А теперь, сидя в сытости и спокойствии в отдельной квартире, в центре любимого своего города, я хнычу и чуть ли не закатываю истерики. Ах, мол, как плохо мне, как одиноко! Ах! И не нужен теперь я никому!..
А в дверь звонила Тоня. Я разглядел её в глазок, но верить в то, что вижу, не хотел.
Тоня не могла ко мне прийти. Потому что прийти ко мне она не могла…
Дверь я открыл. А это была правда, Тоня.
– Саша, сказала она просто, без всяких предисловий. Саша, ты почему здесь сидишь, как сурок? Ты почему не звонишь, почему ко мне не приходишь?
И я подумал – действительно, ерунда какая-то. Почему это я к Тоне не захожу и даже – не звоню. Что мы – враги какие-нибудь?
Мы стали пить кофе, потому что нужно чем-нибудь заниматься, когда хочешь чего-то сказать, но слова необходимо подыскивать – они появляются не сразу. Паузы – их можно заполнять прихлёбыванием, дуя, обжёгшись, выбирая в вазочке подсластитель или конфету.
Вот в таких условиях Тоня сделала мне предложение.
Вообще предложение должен бы был сделать я. Но, в силу вышеизложенных причин, я просто не имел на это права.
Предложение от такого человека, как я можно было бы расценить, как насмешку, как оскорбление.
Понятное дело, что я бы никогда на это не решился.
И потом – ну, ладно, делаю предложение я. И что в подтексте:
– Давай поженимся, но только пусть у нас в жизни не будет этого. Я тебя очень люблю и готов с тобой жить до тех пор, пока смерть не разлучит нас, но только этого у нас с тобой никогда не будет.
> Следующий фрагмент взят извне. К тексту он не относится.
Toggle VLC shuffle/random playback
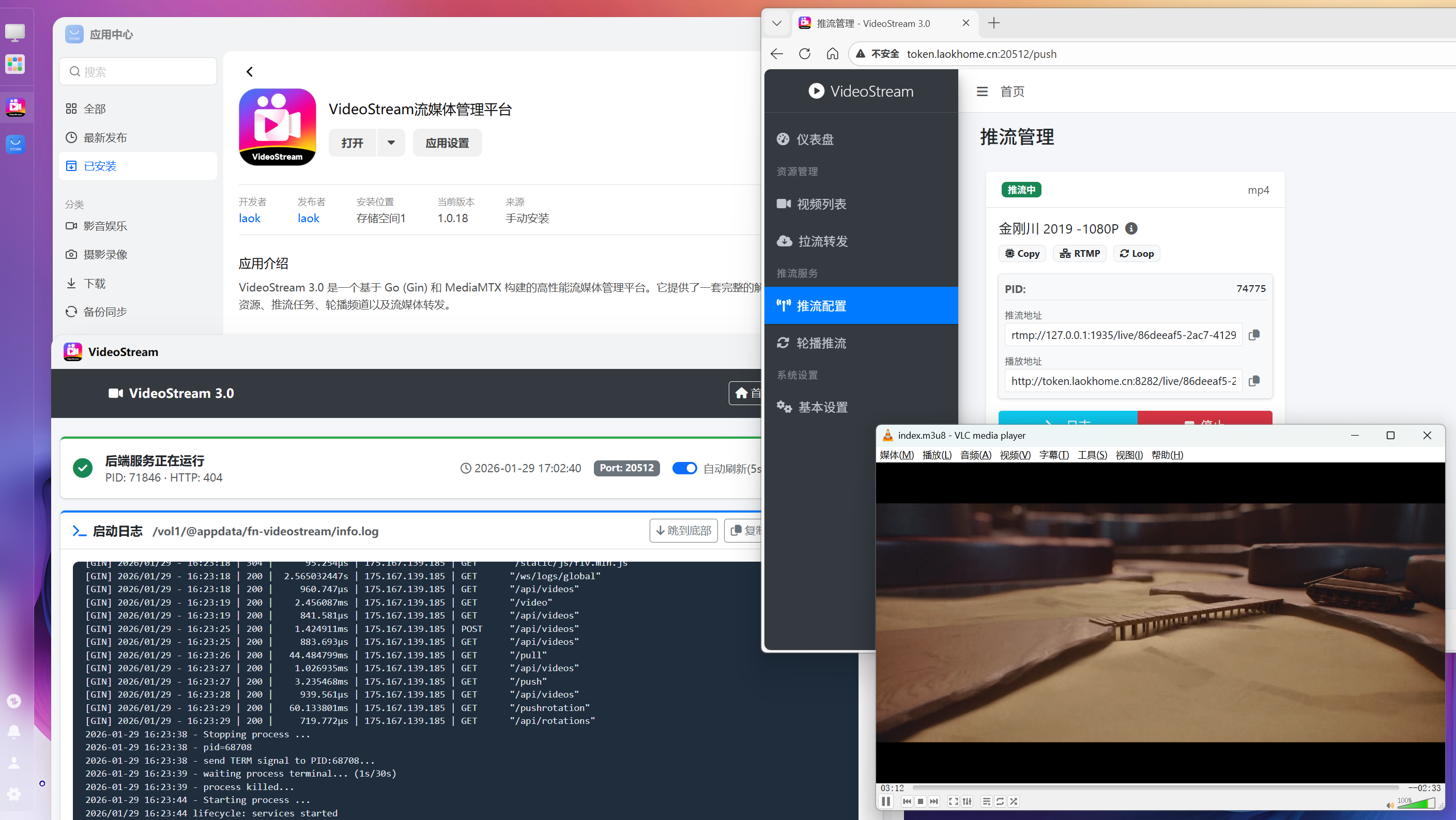 (x=1014, y=801)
Поэтому предложение мне сделала Тоня.
Она сказала, что она взрослый человек и не собирается умерщвлять, хоронить в себе женщину, приносить себя в жертву даже сильной и большой любви, если она будет без этого. Ей это обязательно нужно. Но – только со мной. Она, Тоня, не только любит меня, она безумно меня желает. Она хочет, чтобы у нас было всё, чтобы это не прекращалось ни днём, ни ночью. Она чуть с ума не сошла, когда лежала голая рядом со мной, притворяясь тихой и спокойной.
Тоня уже всё продумала. И ей только нужно моё согласие. Согласие на ещё одну операцию.
Мне должны опять пришить яйца.
Операция, конечно, дорогостоящая, но денег Борюсика хватит для исполнения любых желаний.